Here’s an early Christmas present for all you boys and girls, if you consider triggering a gamut of emotions from uncomfortable to sheer terror a festive gift.

"Twinkle, twinkle little star" ; Edison Talking Doll cylinder, brown wax ; Rolfs collection. Photo courtesy National Parks Service.I’ve posted several stories about the first “talking” dolls, the products of Thomas Edison’s infinite ability to find new markets for his technologies. They were 22″-tall cyborgs with metal torsos that held miniature versions of Edison’s phonograph. A crank on the back was turned to play the short songs engraved first on tin and then on wax cylinders. Even with pretty bisques faces, arms and legs and dressed in frilly finery, their weight, difficult operation and tendency to break made them unpopular with the target audience of young girls. Edison sold fewer than 500 Talking Dolls and many of them were returned due to defects, mainly scratched and eroded cylinders that no longer played.

With the wax cylinders easily damaged and the early tin cylinders easily deformed, surviving Edison Talking Doll cylinders were muted for decades.
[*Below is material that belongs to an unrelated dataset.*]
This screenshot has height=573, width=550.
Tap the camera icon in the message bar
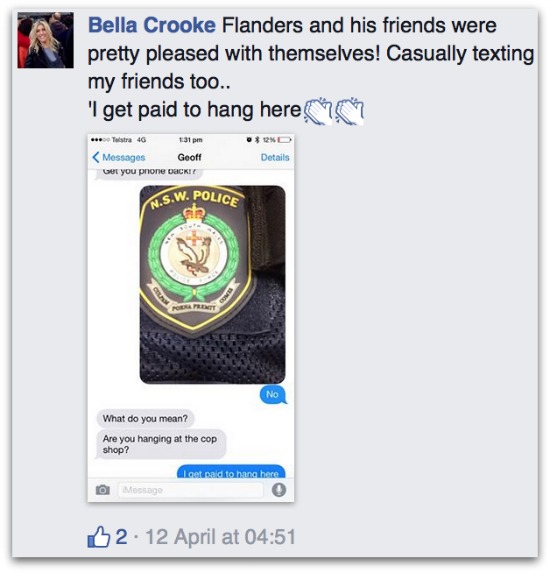[103, 490]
Technology eventually came to the aid of the history of technology when the Lawrence Berkeley National Laboratory in California developed the IRENE-3D optical scanner capable of reading the surface of historical media without any contact. The first resurrected Edison doll recording was an absolutely chilling Little Jack Horner recovered from a tin cylinder in the collection of the Thomas Edison National Historical Park in West Orange, New Jersey. A distinctly less threatening Twinkle, Twinkle, Little Star emerged the next year.

I’ve just stumbled on another six of them. Eight of the cylinders known to survive of the different rhymes spoken by the Edison Talking Doll (including the above-mentioned Little Jack Horner and Twinkle, Twinkle) have been digitized by the Northeast Document Conservation Center in Massachusetts using the IRENE-3D scanning technology. They’ve all been uploaded to the National Parks Service website in both unrestored and restored versions.
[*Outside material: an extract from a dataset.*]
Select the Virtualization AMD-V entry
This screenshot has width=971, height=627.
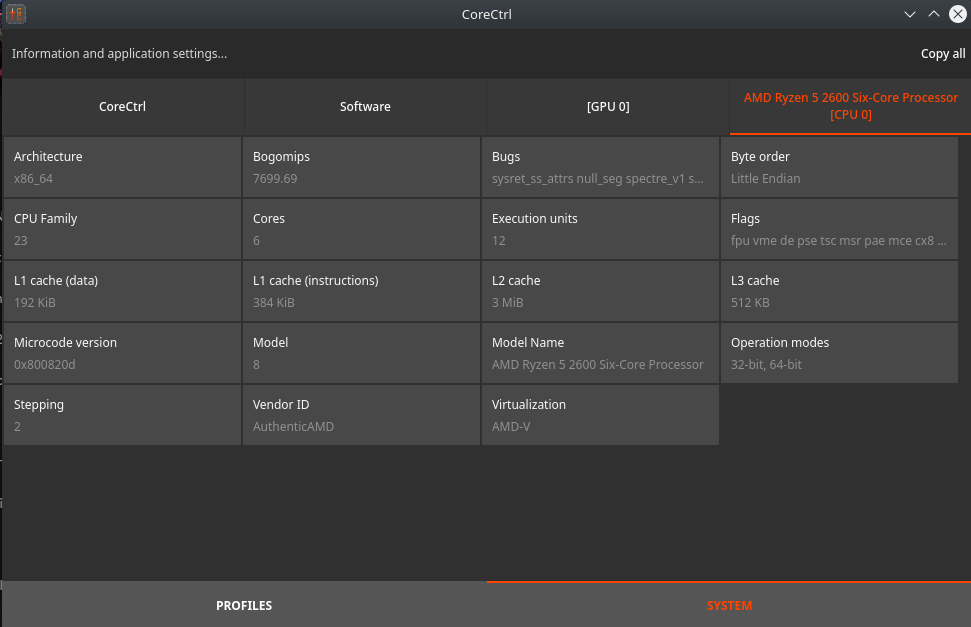(x=600, y=415)
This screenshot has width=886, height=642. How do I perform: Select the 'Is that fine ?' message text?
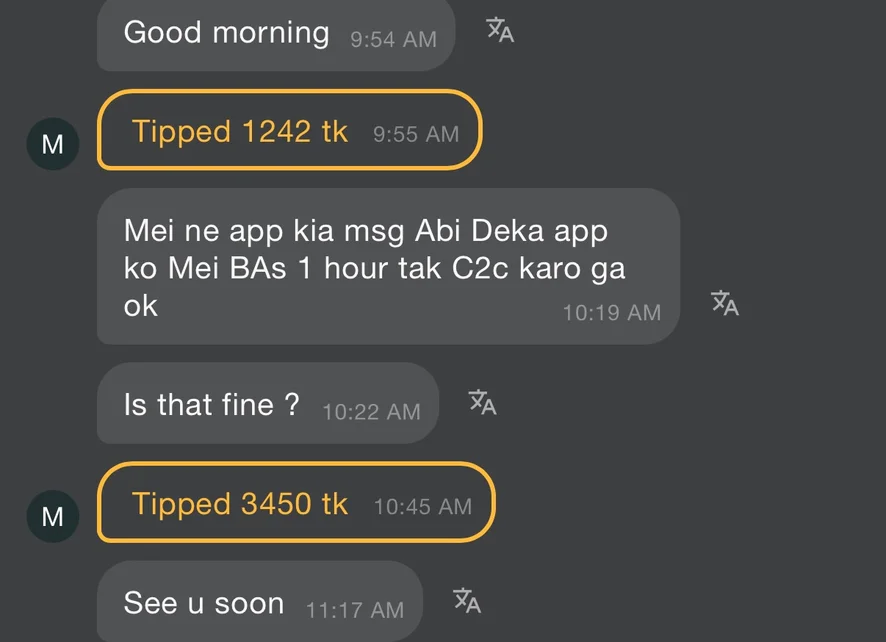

My recommendations: Hickory, dickory, dock is thoroughly bloodcurdling, as is this second version of Twinkle, Twinkle, Little Star, and Now I lay me down to sleep should ensure you never will again. The time you would have one spent sleeping peacefully you can while away by reading this fascinating Cultural History of the Edison Talking Doll Record. Be sure to scroll down to the bottom of the page for each recording to browse photos of the associated dolls, mechanisms and cylinders.

8 thoughts on “A jolly holly horror to you!

  1. “Now I Lay Me Down to Sleep” has ruined many a child’s bedtime. “If I should die before I wake…” Wait, what? This is possible every time I turn in for the night?

    May your Yule log burn long.

  2. In the late 1960’s there was a toy that played tape or vinyl recordings of animals when you selected the picture of the animal and then pulled a cord. It was round, about 14-16″ diameter. What was that thing called? It was very popular, but I can’t remember the name.

  3. The moment I heard the ‘Little Jack Horner’ track it immediately conjured up a vision of an old toothless lady with an ear trumpet and a wart on her nose. 😮

  4. Were you thinking of the Fisher-Price See ‘n Say toy? My husband’s brother had one that definitely got a workout when he was a child, lol.